— PROBLEM REQUIREMENTS —
Each record in the listing below is to be duplicated exactly.

— EXTRACTED INFORMATION —
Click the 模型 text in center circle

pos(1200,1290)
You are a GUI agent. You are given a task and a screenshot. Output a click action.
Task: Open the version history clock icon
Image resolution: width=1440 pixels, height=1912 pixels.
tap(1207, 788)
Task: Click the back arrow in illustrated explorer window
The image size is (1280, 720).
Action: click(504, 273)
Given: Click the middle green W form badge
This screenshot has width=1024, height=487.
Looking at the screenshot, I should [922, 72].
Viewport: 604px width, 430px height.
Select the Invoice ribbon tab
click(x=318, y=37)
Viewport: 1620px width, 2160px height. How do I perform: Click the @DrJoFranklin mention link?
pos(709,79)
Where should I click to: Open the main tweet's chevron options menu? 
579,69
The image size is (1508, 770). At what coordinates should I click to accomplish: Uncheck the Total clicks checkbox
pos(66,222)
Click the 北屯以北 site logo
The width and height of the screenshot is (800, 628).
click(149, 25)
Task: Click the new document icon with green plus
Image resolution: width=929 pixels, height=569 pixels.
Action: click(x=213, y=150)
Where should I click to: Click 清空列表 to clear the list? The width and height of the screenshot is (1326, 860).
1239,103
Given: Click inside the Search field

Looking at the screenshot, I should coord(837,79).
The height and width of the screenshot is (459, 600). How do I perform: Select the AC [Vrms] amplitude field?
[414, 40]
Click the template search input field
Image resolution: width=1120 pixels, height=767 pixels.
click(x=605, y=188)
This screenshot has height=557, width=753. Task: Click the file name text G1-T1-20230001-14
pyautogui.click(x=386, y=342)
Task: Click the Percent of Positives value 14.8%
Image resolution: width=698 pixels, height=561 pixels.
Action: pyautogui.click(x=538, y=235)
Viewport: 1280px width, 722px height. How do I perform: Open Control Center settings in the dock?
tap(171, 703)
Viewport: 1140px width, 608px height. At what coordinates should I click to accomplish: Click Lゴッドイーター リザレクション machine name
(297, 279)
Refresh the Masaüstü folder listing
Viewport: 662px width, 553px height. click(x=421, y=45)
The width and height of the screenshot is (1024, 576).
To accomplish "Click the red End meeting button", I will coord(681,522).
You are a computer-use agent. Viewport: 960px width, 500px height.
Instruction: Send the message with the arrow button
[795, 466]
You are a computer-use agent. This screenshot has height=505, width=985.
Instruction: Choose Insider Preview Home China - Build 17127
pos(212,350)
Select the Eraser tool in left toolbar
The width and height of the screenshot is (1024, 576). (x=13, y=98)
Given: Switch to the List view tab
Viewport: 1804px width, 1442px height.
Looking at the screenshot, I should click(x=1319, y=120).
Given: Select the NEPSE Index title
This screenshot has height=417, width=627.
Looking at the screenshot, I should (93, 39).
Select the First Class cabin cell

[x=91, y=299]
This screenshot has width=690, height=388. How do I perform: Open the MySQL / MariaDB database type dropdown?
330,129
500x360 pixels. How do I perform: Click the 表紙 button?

— ANSWER FOR THIS EXERCISE —
Click the 模型 text in center circle

pos(1200,1290)
You are a GUI agent. You are given a task and a screenshot. Output a click action.
Task: Open the version history clock icon
Image resolution: width=1440 pixels, height=1912 pixels.
tap(1207, 788)
Task: Click the back arrow in illustrated explorer window
The image size is (1280, 720).
Action: click(504, 273)
Given: Click the middle green W form badge
This screenshot has width=1024, height=487.
Looking at the screenshot, I should [922, 72].
Viewport: 604px width, 430px height.
Select the Invoice ribbon tab
click(x=318, y=37)
Viewport: 1620px width, 2160px height. How do I perform: Click the @DrJoFranklin mention link?
pos(709,79)
Where should I click to: Open the main tweet's chevron options menu? 
579,69
The image size is (1508, 770). At what coordinates should I click to accomplish: Uncheck the Total clicks checkbox
pos(66,222)
Click the 北屯以北 site logo
The width and height of the screenshot is (800, 628).
click(149, 25)
Task: Click the new document icon with green plus
Image resolution: width=929 pixels, height=569 pixels.
Action: click(x=213, y=150)
Where should I click to: Click 清空列表 to clear the list? The width and height of the screenshot is (1326, 860).
1239,103
Given: Click inside the Search field

Looking at the screenshot, I should coord(837,79).
The height and width of the screenshot is (459, 600). How do I perform: Select the AC [Vrms] amplitude field?
[414, 40]
Click the template search input field
Image resolution: width=1120 pixels, height=767 pixels.
click(x=605, y=188)
This screenshot has height=557, width=753. Task: Click the file name text G1-T1-20230001-14
pyautogui.click(x=386, y=342)
Task: Click the Percent of Positives value 14.8%
Image resolution: width=698 pixels, height=561 pixels.
Action: pyautogui.click(x=538, y=235)
Viewport: 1280px width, 722px height. How do I perform: Open Control Center settings in the dock?
tap(171, 703)
Viewport: 1140px width, 608px height. At what coordinates should I click to accomplish: Click Lゴッドイーター リザレクション machine name
(297, 279)
Refresh the Masaüstü folder listing
Viewport: 662px width, 553px height. click(x=421, y=45)
The width and height of the screenshot is (1024, 576).
To accomplish "Click the red End meeting button", I will coord(681,522).
You are a computer-use agent. Viewport: 960px width, 500px height.
Instruction: Send the message with the arrow button
[795, 466]
You are a computer-use agent. This screenshot has height=505, width=985.
Instruction: Choose Insider Preview Home China - Build 17127
pos(212,350)
Select the Eraser tool in left toolbar
The width and height of the screenshot is (1024, 576). (x=13, y=98)
Given: Switch to the List view tab
Viewport: 1804px width, 1442px height.
Looking at the screenshot, I should click(x=1319, y=120).
Given: Select the NEPSE Index title
This screenshot has height=417, width=627.
Looking at the screenshot, I should (93, 39).
Select the First Class cabin cell

[x=91, y=299]
This screenshot has width=690, height=388. How do I perform: Open the MySQL / MariaDB database type dropdown?
330,129
500x360 pixels. How do I perform: Click the 表紙 button?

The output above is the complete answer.